The Penguin Book of Hebrew Verse
Title | The Penguin Book of Hebrew Verse PDF eBook |
Author | T. Carmi |
Publisher | Penguin UK |
Pages | 964 |
Release | 2006-06-29 |
Genre | Poetry |
ISBN | 0141966602 |
This stunning anthology gathers together the riches of poetry in Hebrew from 'The Song of Deborah' to contemporary Israeli writings. Verse written up to the tenth century show the development of piyut, or liturgical poetry, and retell episodes from the Bible and exalt the glory of God. Medieval works introduce secular ideas in love poems, wine songs and rhymed narratives, as well as devotional verse for specific religious rituals. Themes such as the longing for the homeland run through the ages, especially in verse written after the rise of the Zionist movement, while poems of the last century marry Biblical references with the horrors of the Holocaust. Together these works create a moving portrait of a rich and varied culture through the last 3,000 years.
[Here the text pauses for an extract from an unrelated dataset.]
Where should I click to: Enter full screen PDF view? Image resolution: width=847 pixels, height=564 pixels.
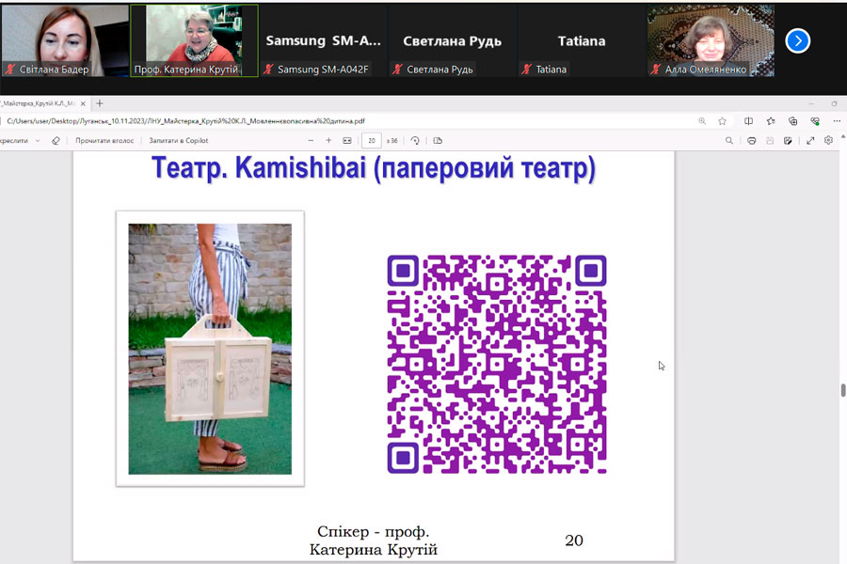click(x=810, y=141)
The Penguin Book of Greek and Latin Lyric Verse
Title | The Penguin Book of Greek and Latin Lyric Verse PDF eBook |
Author | Christopher Childers |
Publisher | Random House |
Pages | 749 |
Release | 2024-08-01 |
Genre | Poetry |
ISBN | 1802068058 |
'Inspired and enlightening ... here is a work of staggering ambition, exceptional accomplishment, and surprisingly pleasant reading ... an excellent gift for anyone interested in classical literature' A. E. Stallings, Telegraph 'An extraordinary feat ... Over and over, I was impressed both by Childers's technical abilities and his vivid way of evoking the multiple voices in this rich tradition' Emily Wilson, translator of the Odyssey and the Iliad 'Where does the lyric begin? One answer – a capacious and generous one – is given by Christopher Childers's anthology, in which translations of both Greek and Latin lyric poetry are offered in large servings, with extensive and ambitious commentary ... bold and worthwhile ... readable and learned' Peter McDonald, TLS 'An extraordinary achievement, in scope, scale and skill' Richard Jenkyns, author of Classical Literature The poems in this lively, wide-ranging and richly enjoyable anthology are the work of priestesses and warriors; of philosophers and statesmen; of teenage girls, concerned for their birthday celebrations; of drunkards and brawlers; of grumpy old men, and chic young things. Their authors write – or sing – about hopes, fears, loves, losses, triumphs and humiliations. Every one of them lived and died between 1,900 and 2,800 years ago. The Penguin Book of Greek and Latin Lyric Verse is a volume without precedent. It brings together the best of two traditions normally treated in isolation, and in doing so tells a captivating story about how literature and book-culture emerged from an oral society in which memory and learning were transmitted through song. The classical vision of lyric poetry as understood by the greatest ancient poets – Sappho and Horace, Bacchylides and Catullus – mingles and interacts with our expansive modern vision of the lyric as the brief, personal, emotional poetry of a human soul laid bare. Anyone looking for a picture of what ancient poets were up to when they were simply singing to the gods, or to their friends, or otherwise opening little verbal windows into their life and times can find it here. It is a volume full of fire and life: an undertaking of astonishing reach, and an accomplishment magisterial in its scope.